吝嗇は、何と読むのか分からない人も多いと思われる、難読熟語の1つです。「りんしょく」と発音し、漢字検定1級の問題として、その読みが出題されたこともあるほど難しい言葉です。

吝嗇の意味とは

吝嗇とは、極度に物や金銭を惜しむ様を表します。よって、”けち”な人を指して使ったり、そのような性格を表す言葉として使います。よい意味は全くありません。

この吝嗇と、いわゆる”節約”は、似ているところもありますが、節約の方は、無駄を省くという意味で、決して無理に物を惜しむことではありません。このような意味の節約に対し、必要だと思われる分まで惜しむほど、物や金銭を手放したくないと執拗に執着している様子が吝嗇です。
そのように吝嗇な人のことを、俗に「吝嗇家」と呼んでいます。この呼ばれ方をされるようになっては、さすがに少し考えた方がいいかも知れません。尚、吝嗇は、”吝”にりっしんぺんを付けて、「悋嗇」と書く場合もあります。読みも同じで、意味も全く一緒です。

吝嗇の由来

吝嗇という言葉の由来ですが、最初の”吝”にけちという意味があり、後の”嗇”の方も、物惜しみをすることを意味する言葉なので、これらからそのままきています。

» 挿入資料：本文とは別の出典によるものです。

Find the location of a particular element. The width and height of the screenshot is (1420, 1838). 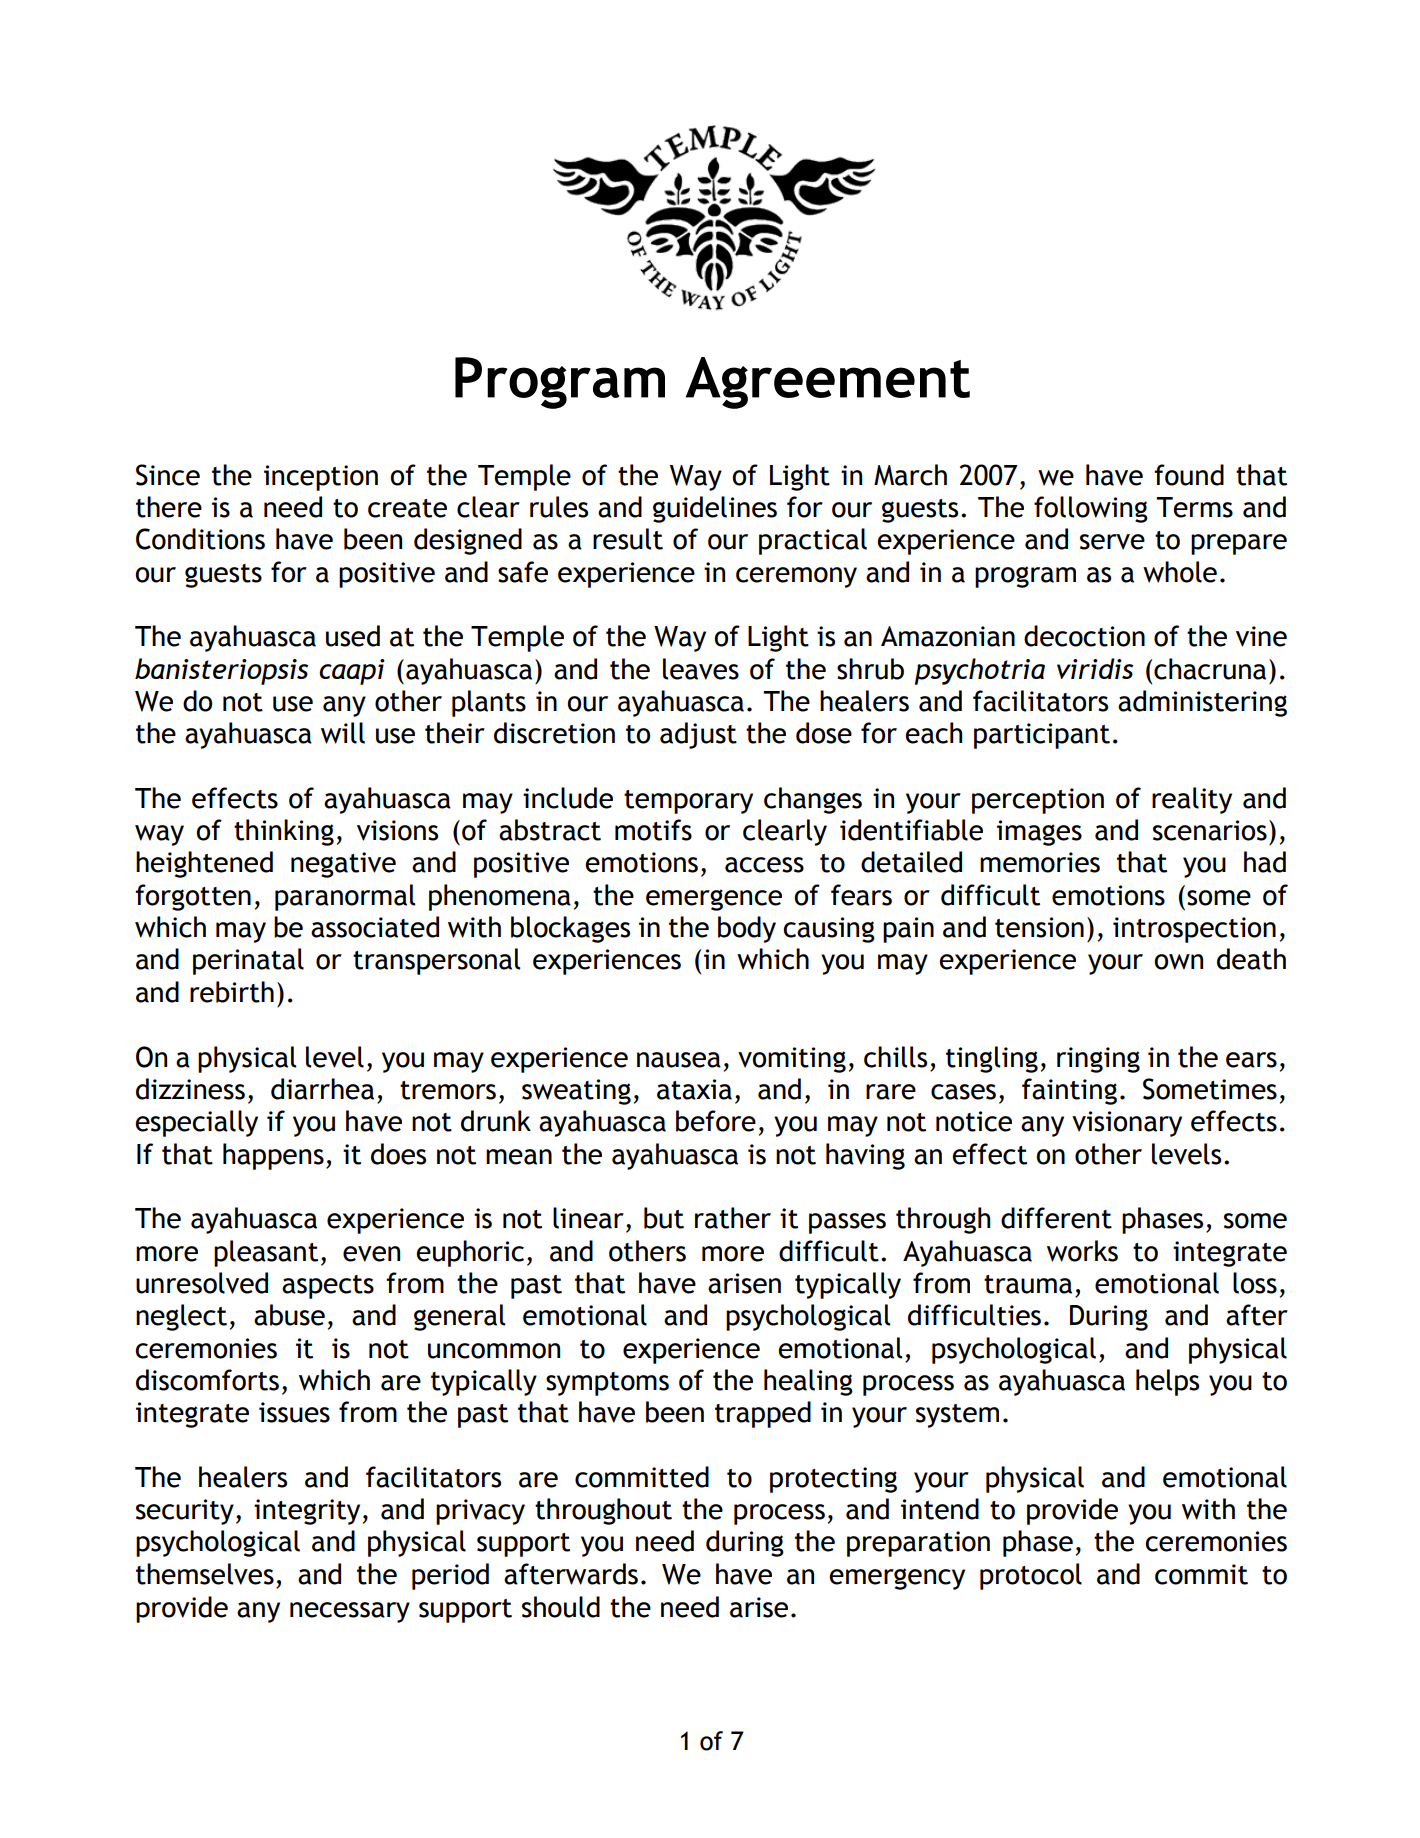

should is located at coordinates (561, 1607).
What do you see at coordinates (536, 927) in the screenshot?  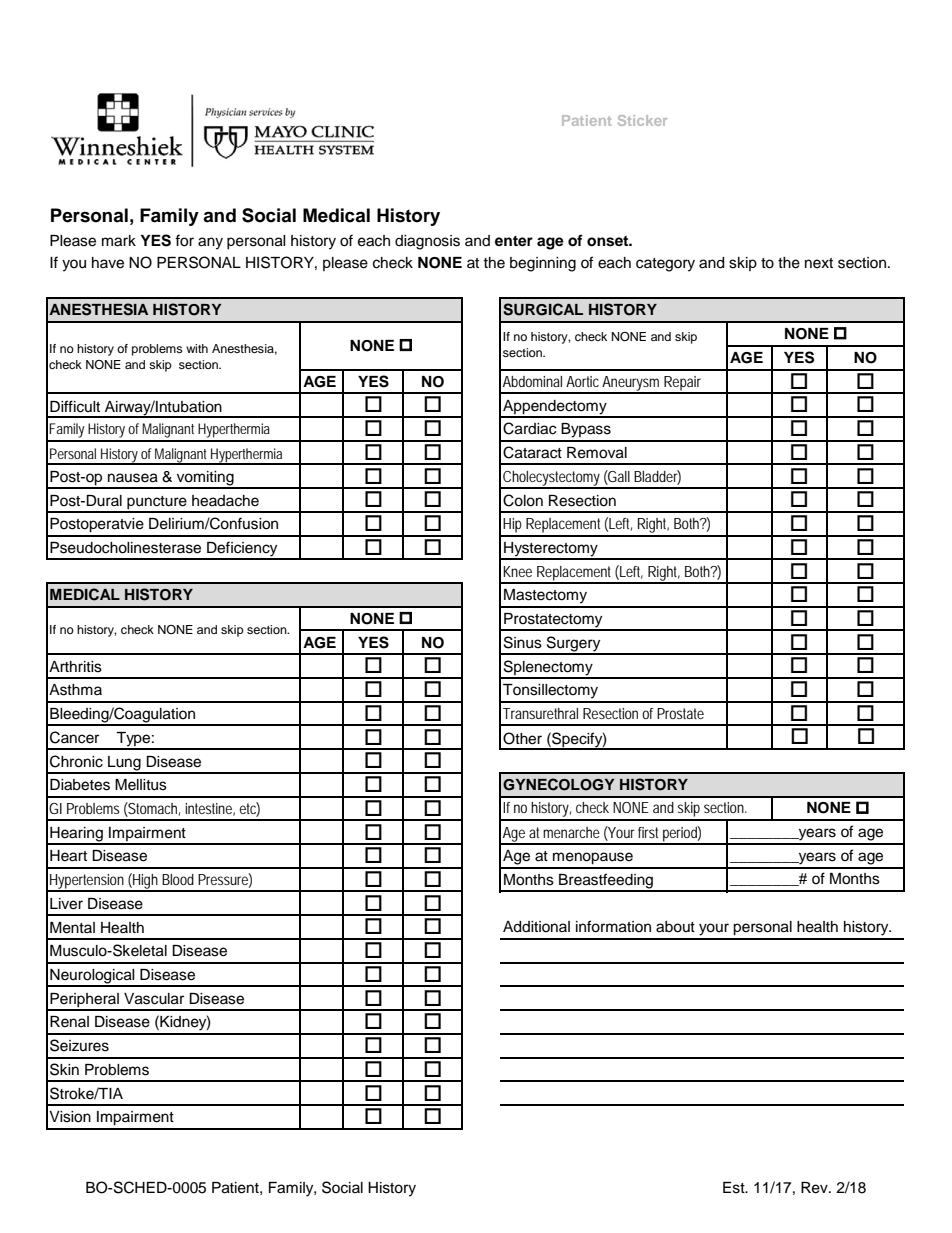 I see `Additional` at bounding box center [536, 927].
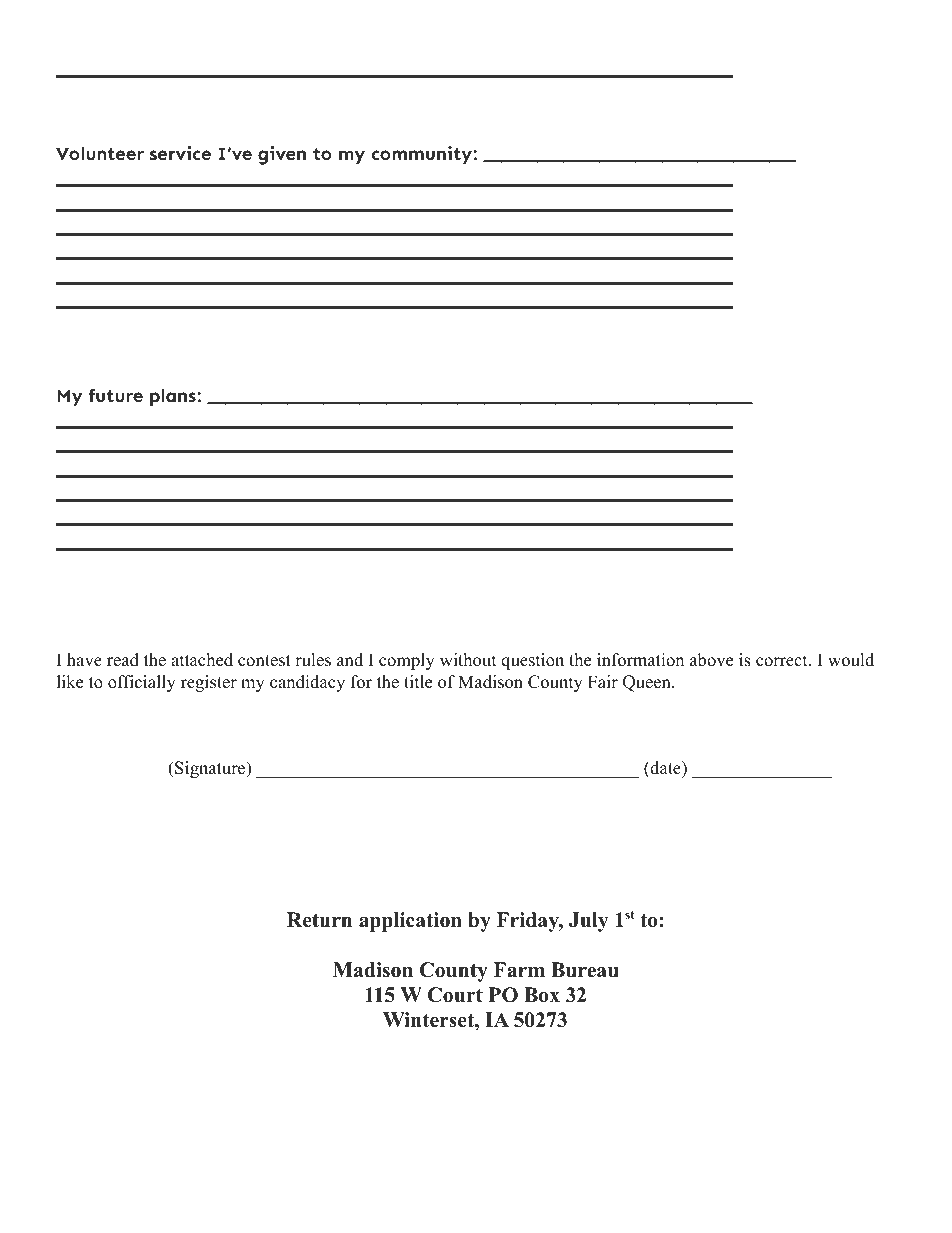  Describe the element at coordinates (142, 683) in the screenshot. I see `officially` at that location.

つまり、この2文字はどちらも似たような意味の言葉で、それらをわざわざくっ付けることで、更にけちで物惜しみをする様子を表しているのです。
この「吝嗇」のように、似た意味を重ねて作られている2文字の熟語は意外と多く、「減少」(減る+少なくなる)、「獲得」(獲る+得る)、「連続」(連なる+続く)などがそれに当たります。どれも、各々の意味を更に誇張して表現している言葉で、吝嗇もそれに違わず、極度のけち、物惜しみという意味になります。

吝嗇の文章・例文

例文1.あれほど吝嗇な人は、これまでに見たことがない
例文2.吝嗇家もいいが、度が過ぎると誰にも相手にされなくなるよ
例文3.節約と吝嗇は全然違うことだと早く気付いて欲しい
例文4.彼はどうして、あれほど吝嗇な性格になってしまったのだろうか
例文5.吝嗇な人を見ると、とても嫌な気分になってしまう
決してよい意味では使わない言葉だけに、この吝嗇だと表現される人は、ほとんど場合で好かれているとは言い難いでしょう。

吝嗇の類義語

吝嗇の類義語として、「守銭奴」がよく意味が似ている言葉です。ですが、この守銭奴は、金銭(と同様の価値のある物品も含みます)に対して、異常に執着心が高いという意味です。けち、物惜しみとは、若干捉え方が違います。吝嗇と同じく、守銭奴という言葉も、よい意味は全く含みません。

吝嗇まとめ

人から吝嗇だと呼ばれるほど、恥ずかしいことはないかも知れません。節約や倹約と意味が似てはいますが、”似て非なるもの”だからです。
物や金銭を大切にすることは、もちろん悪いことではありませんが、度を過ぎてしまうと、決してよくは思われません。